Speaking about the report, Alison Macfarlane, a professor of perinatal health at City, University of London, said:
“While a review of FGM is welcome, the report fails to recognise the inherent problems with the methods of collecting data on FGM. The data is completely uninterpretable as mandatory reporting of women with FGM to the Department of Health includes only women receiving health care, rather than women in the population as a whole. In addition it largely includes women who were subjected to FGM in their countries of origin before they migrated to England.
“The data which has been collected is also of poor quality as key data items are missing. As a result they carry cautions from NHS Digital. However, even if they were complete, the data would not provide valid estimates of prevalence or be adequate to evaluate the impact of the other initiatives under way.
“It is also important to note that girls aged under 18 with FGM who should mandatorily reported will include many migrants, including refuges and asylum seekers who have been subjected to FGM in their countries of origin. Reporting them to the police will not help prevent FGM in the UK and the requirement to do so may deter them from seeking medical help for health problems.

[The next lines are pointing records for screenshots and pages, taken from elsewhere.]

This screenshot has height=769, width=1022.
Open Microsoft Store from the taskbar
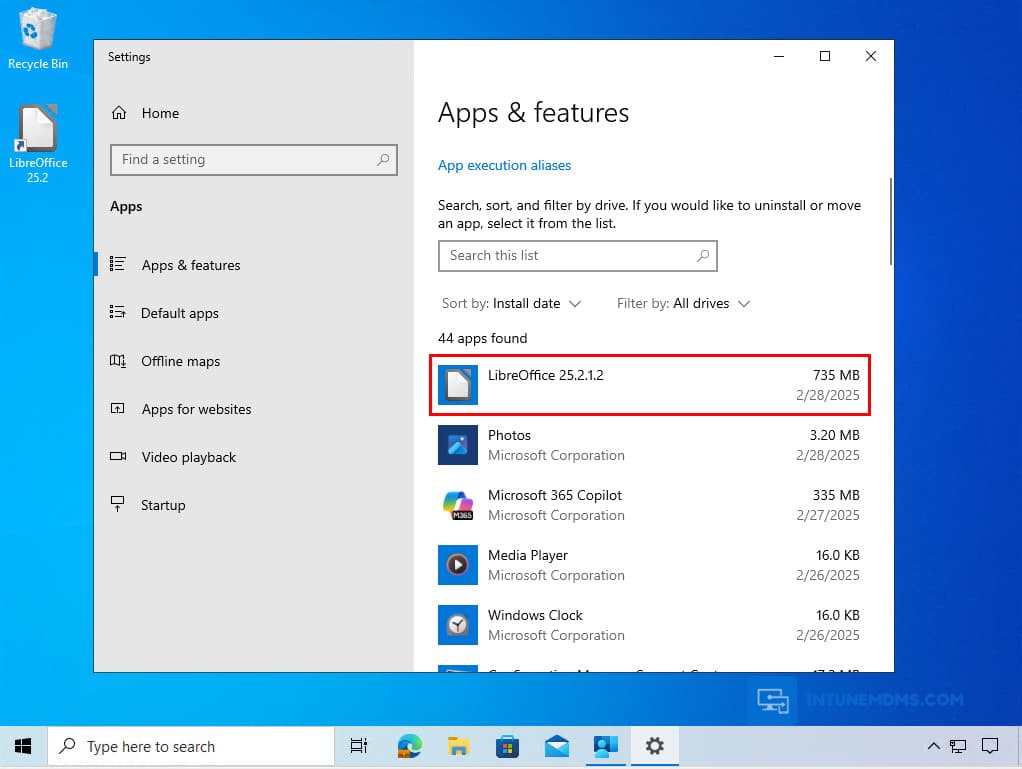(x=507, y=746)
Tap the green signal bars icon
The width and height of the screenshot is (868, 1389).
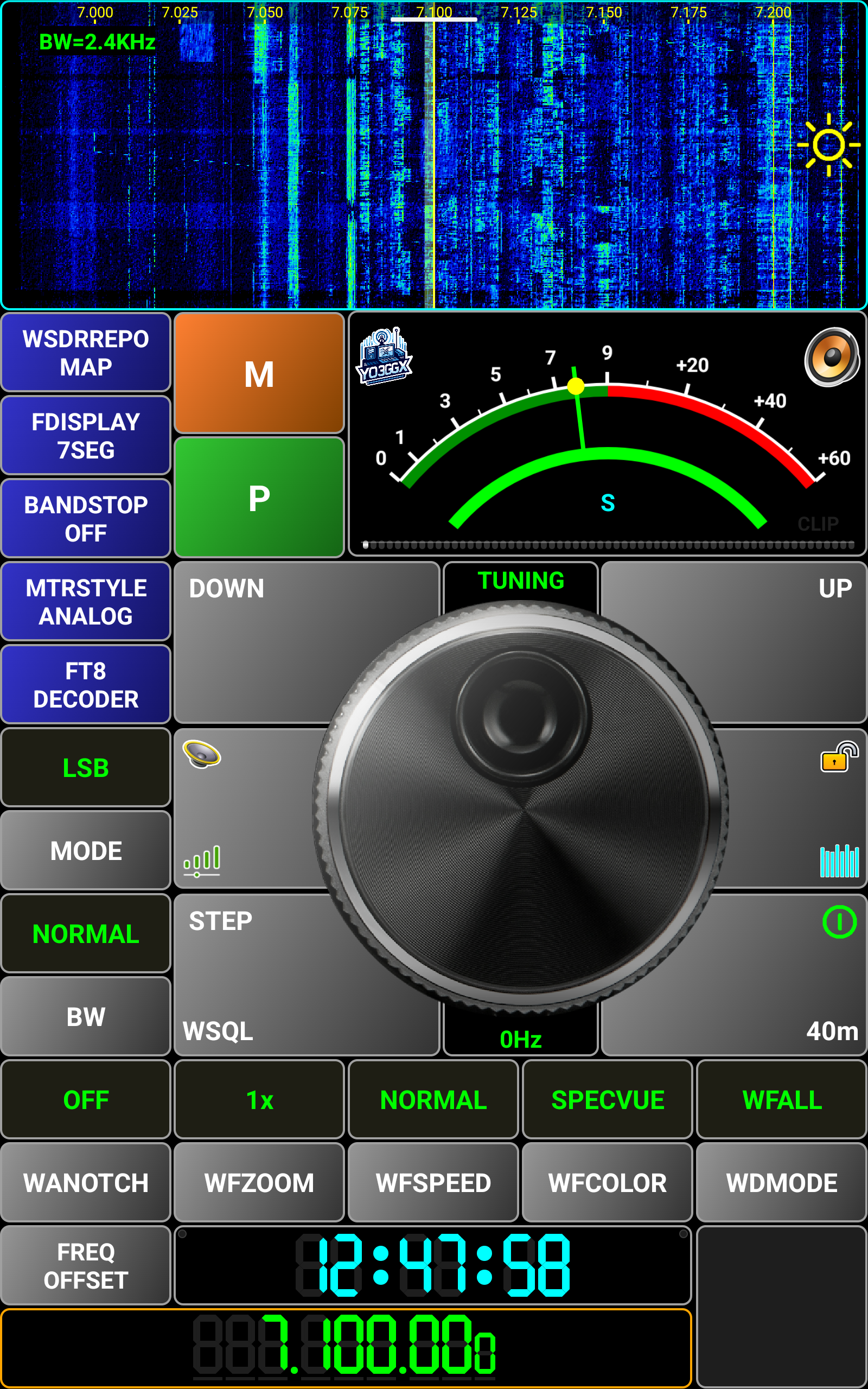[x=201, y=861]
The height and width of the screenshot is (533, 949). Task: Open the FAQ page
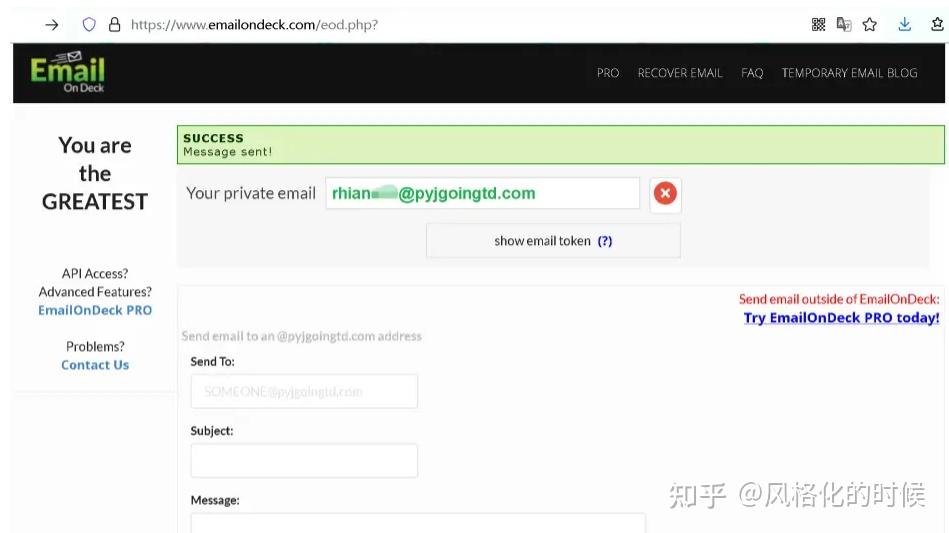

“There is also no evidence that increasing penalties against doctors who do not report cases of FGM will contribute to preventing it. Similarly, the measures taken in France may have led to successful prosecutions, but it seems that this may have resulted in delaying rather than preventing FGM. Better evidence is also needed to inform and evaluate strategies to prevent girls resident in the UK from being subjected to FGM and adequate resources are needed to implement them.”
The City research, which was authored by Professor Alison Macfarlane and published in July 2015, provided detailed estimates of FGM prevalence for each local authority area in England and Wales. It estimated that 137,000 women and girls affected by FGM and born in countries where it is practised were permanently resident in England and Wales in 2011. It showed wide variation with the highest estimated prevalence rates in London boroughs and in Manchester, Slough, Bristol, Leicester and Birmingham, but that there are likely to be affected women and girls living in every local authority area.
It was unable to estimate the numbers of women and girls born and resident in the UK who had been subjected to FGM because of the lack of data. Although there is evidence that many families give up FGM on migration not all do and many initiatives are under way to prevent this.